Partly as an effort to appease lenders like the International Monetary Fund, the European Central Bank and the European Commission, Greece has new plans to “sell off thousands of acres for solar fields and allow oil exploration near delicate ecosystems,” as well as international mining operations for copper, zinc, and lead, according to the Times. But the most controversial project by far is a new open-pit gold mine and a processing plant in the north of the country, run by Canada’s Eldorado Gold Corporation.

Proponents say the project could bring in 1,500 jobs, but a growing protest movement charges that the operation is “nothing more than a symbol of Greece’s willingness these days to accept any development, no matter the environmental cost,” according to the Times. “Only 10 years ago, they like to point out, Greece’s highest court ruled that the amount of environmental damage that mining would do here was not worth the economic gain.”

“The dust this will create will be killing off the leaves.

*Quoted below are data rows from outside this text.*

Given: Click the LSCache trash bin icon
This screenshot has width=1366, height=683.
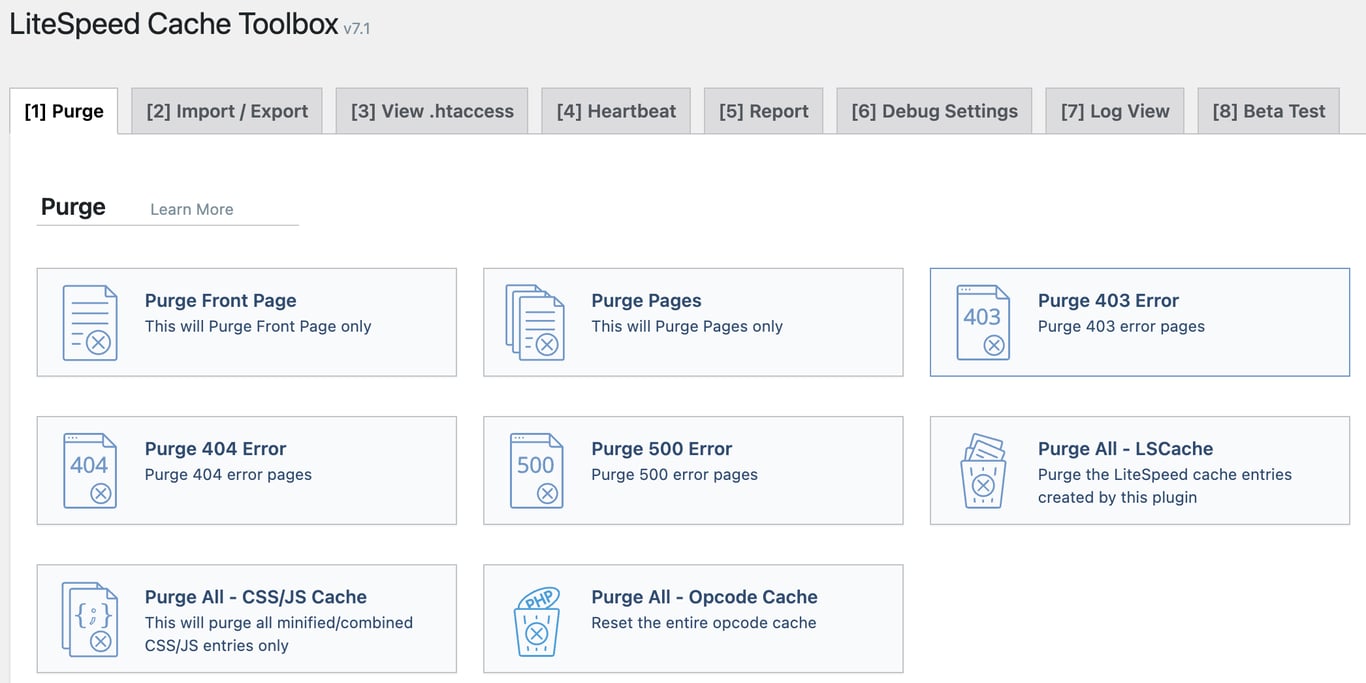Looking at the screenshot, I should click(983, 470).
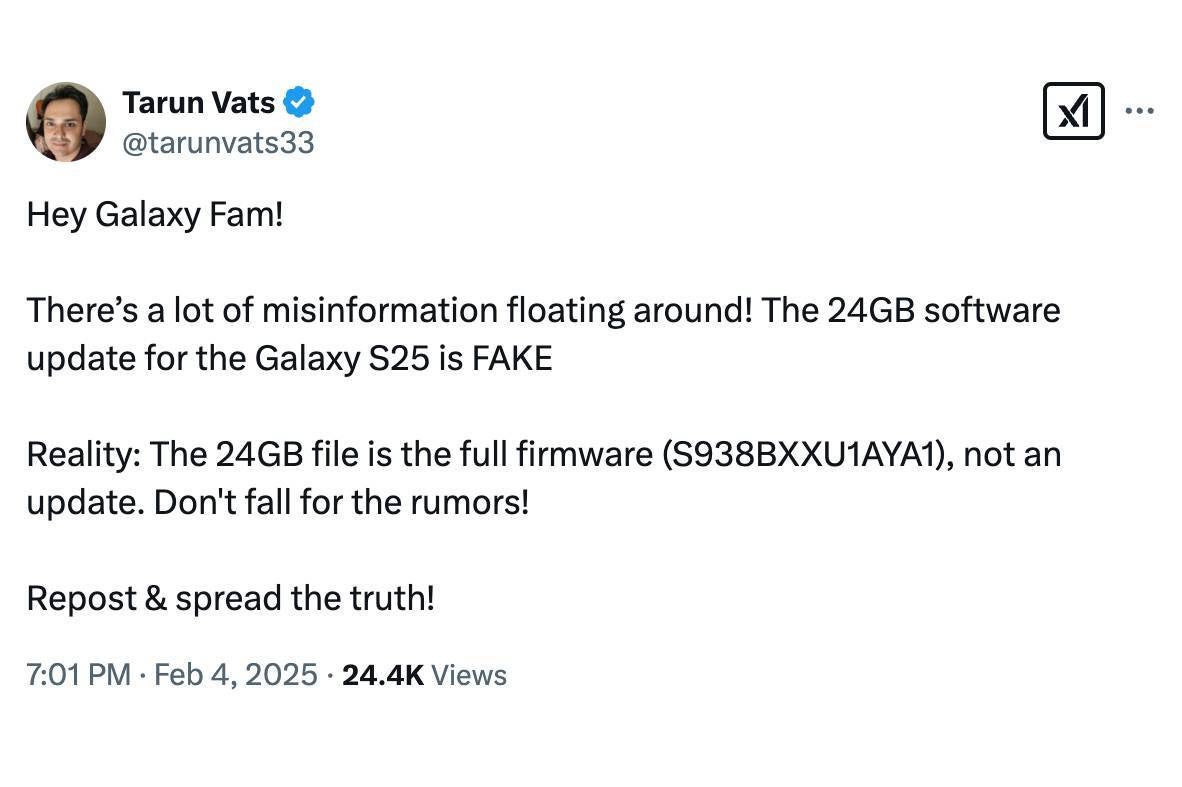Viewport: 1182px width, 787px height.
Task: Click the word "Reality:" in the post
Action: tap(84, 455)
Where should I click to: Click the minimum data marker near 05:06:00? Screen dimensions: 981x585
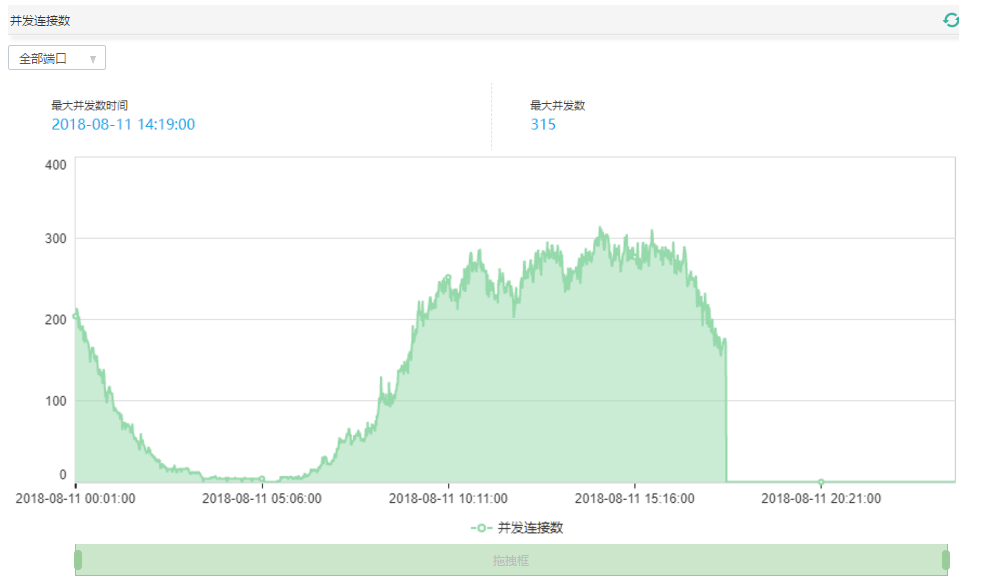(x=262, y=479)
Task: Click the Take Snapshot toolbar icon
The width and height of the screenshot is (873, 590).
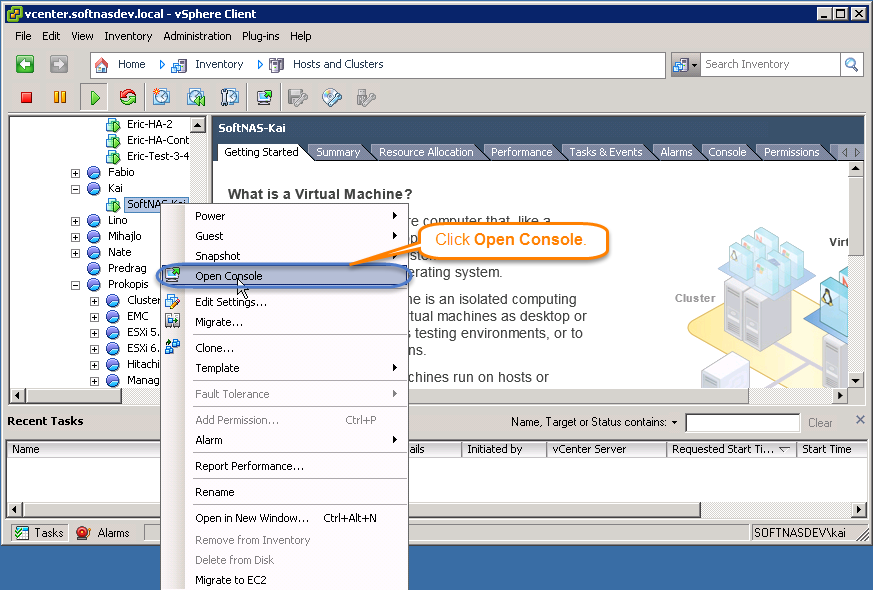Action: pyautogui.click(x=162, y=97)
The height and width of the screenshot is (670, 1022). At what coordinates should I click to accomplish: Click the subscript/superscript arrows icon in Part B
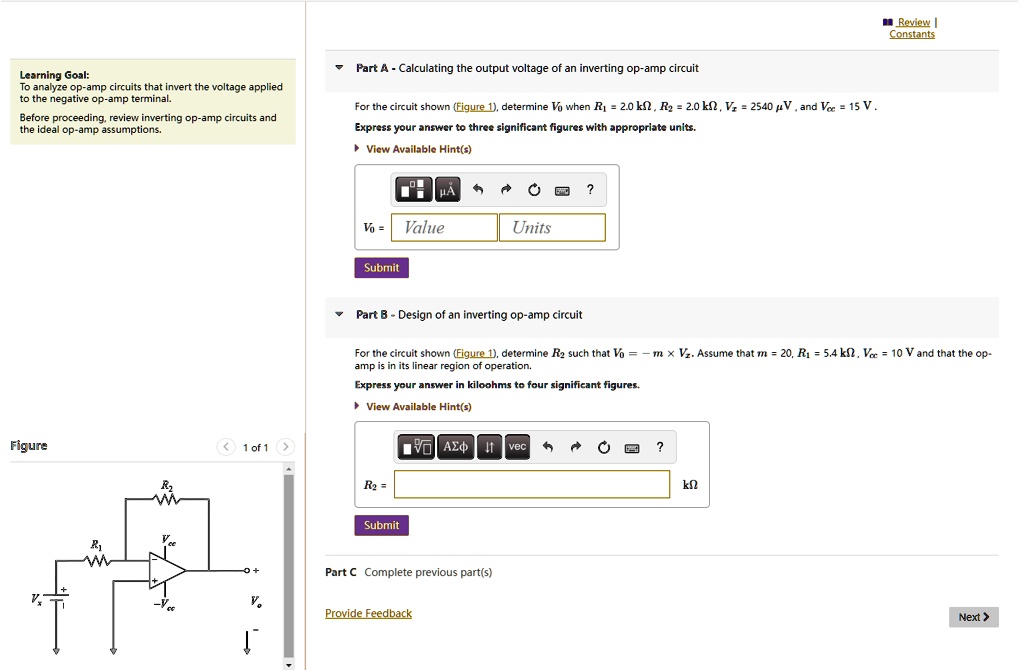(x=488, y=447)
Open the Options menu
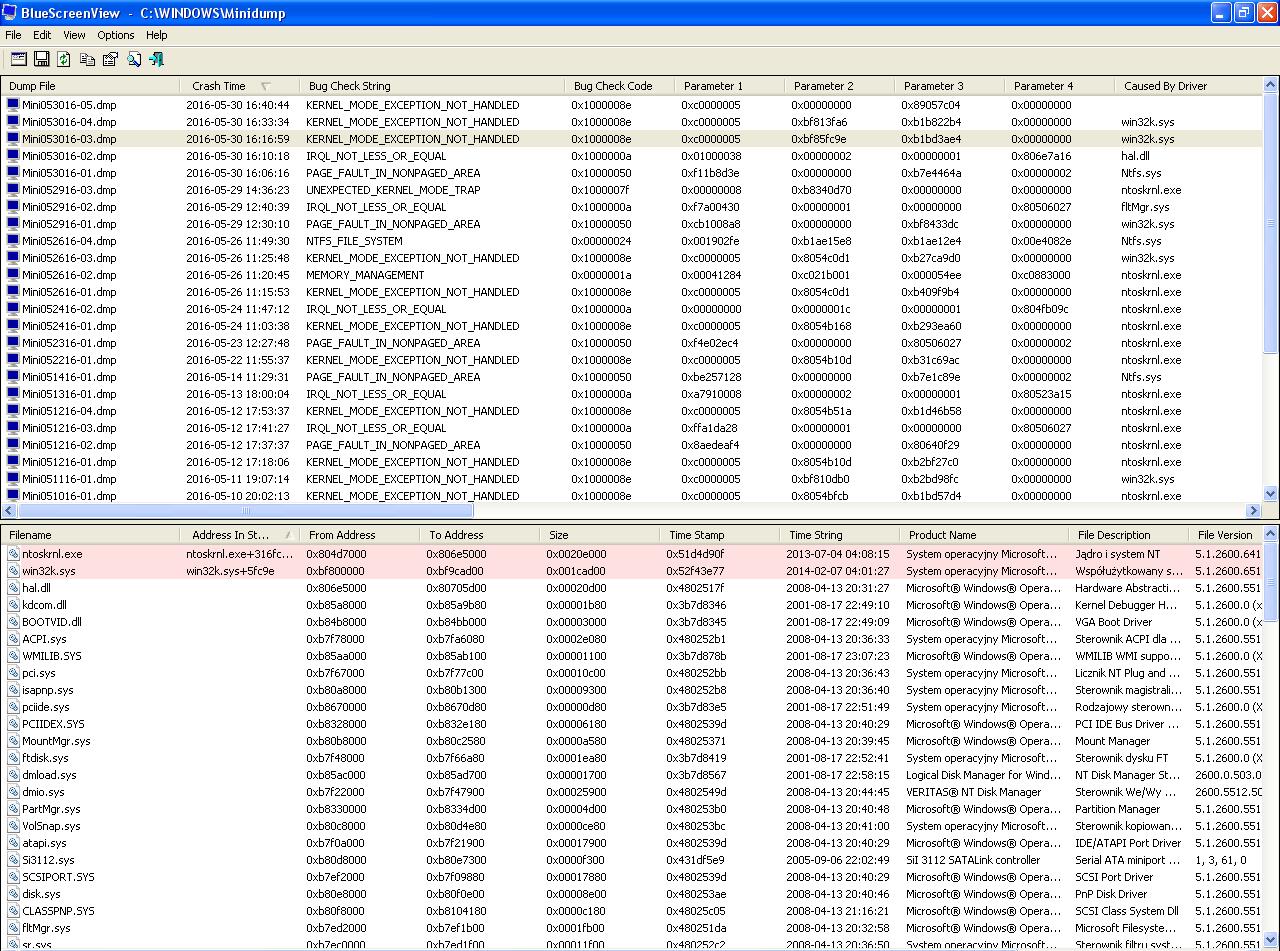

There will be no goats or olives or bees here,” Christos Adamidis, a hotel owner in the area, told the Times. “This will be a business for 10, maybe 15 years, and then this company will just disappear, leaving all the pollution behind like all the others did.”

The World Wide Fund for Nature said that environmental standards accross the country are are largely being ignored, “from the reduction of mandatory environmental impact reviews to plans for increasing coal use,” as the country’s natural resources are parcelled out, according to the Times. And it’s not clear whether the environmental fire sale will help generate the revenue Greece’s leaders seek: The government reportedly didn’t even secure a percentage of gold earnings for itself in the Eldorado deal.

Conservative Republicans in the United States have long used the spectre of Athens to trash government spending. “What is calamitous is the path we’re on as a nation,” Sen. Lindsey Graham said in 2011 during the first debt-ceiling debate. “We’re becoming Greece.” For once, US conservatives’ warnings could be right: The Hellenic nation’s corporate-friendly environmental selloff appears to deepen ecological woes while failing to solve the nation’s fiscal crisis. It remains to be seen whether the right in America will take that lesson to heart.